In such circumstances, if a bottom-up hydrostatic setting module is used to set a packer above another sealing device, such as a liner hanger or another packer, for example, there is only a limited annular area between the unset packer and the set sealing device below. Therefore, when the operator pressures up on the wellbore annulus, the hydrostatic pressure begins actuating the bottom-up hydrostatic setting module to exert an upward setting force on the packer. However, when the packer sealing elements start to engage the casing, the limited annular area between the packer and the lower sealing device becomes closed off and can no longer communicate with the upper annular area that is being pressurized from the surface. Thus, the trapped pressure in the limited annular area between the packer and the lower sealing device is soon dissipated and may or may not fully set the packer.
Therefore, a need has arisen for an interventionless operable to fully set a downhole tool, such as a packer, within a wellbore that is not dependent upon surface pressure being applied to the wellbore annulus to set the packer.
The present invention disclosed herein comprises an interventionless set packer that does not require the use of surface pressure being applied to the wellbore annulus for setting.
In one aspect, the present invention is directed to a packer for establishing a sealing engagement with a surface disposed in a wellbore. The packer includes a packer mandrel and a seal assembly that is slidably disposed about the packer mandrel. The seal assembly has a running position and a radially expanded sealing position. A piston is slidably disposed about the packer mandrel and is operably associated with the seal assembly. A collet assembly is disposed about the packer mandrel and is releasably coupled to the piston such that radially inwardly shifting at least portion of the collet assembly decouples the collet assembly from the piston allowing the piston to shift longitudinally relative to the packer mandrel which operates the seal assembly from the running position to the radially expanded sealing position, thereby setting the packer.

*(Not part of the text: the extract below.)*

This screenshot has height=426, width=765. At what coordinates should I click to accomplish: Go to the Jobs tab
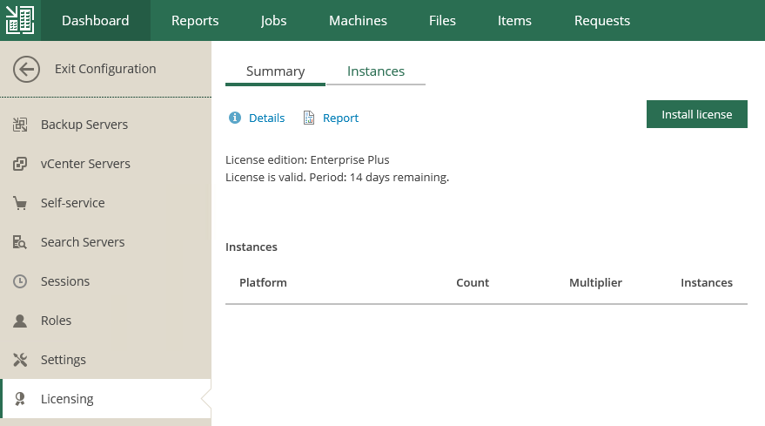tap(273, 20)
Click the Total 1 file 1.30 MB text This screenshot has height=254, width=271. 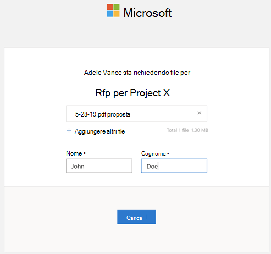coord(187,130)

In one embodiment of the packer, the piston and packer mandrel define a chamber that is at a pressure lower than the pressure of the wellbore such as atmospheric pressure, a vacuum or the like. In another embodiment, the collet assembly includes a plurality of collet fingers. In this embodiment, the collet fingers may include radially outwardly extending protrusions that extend radially outwardly beyond an outer diameter of the piston. Also in this embodiment, the piston may include a detent formed in its inner surface for releasably engaging a tab of each of the collet fingers.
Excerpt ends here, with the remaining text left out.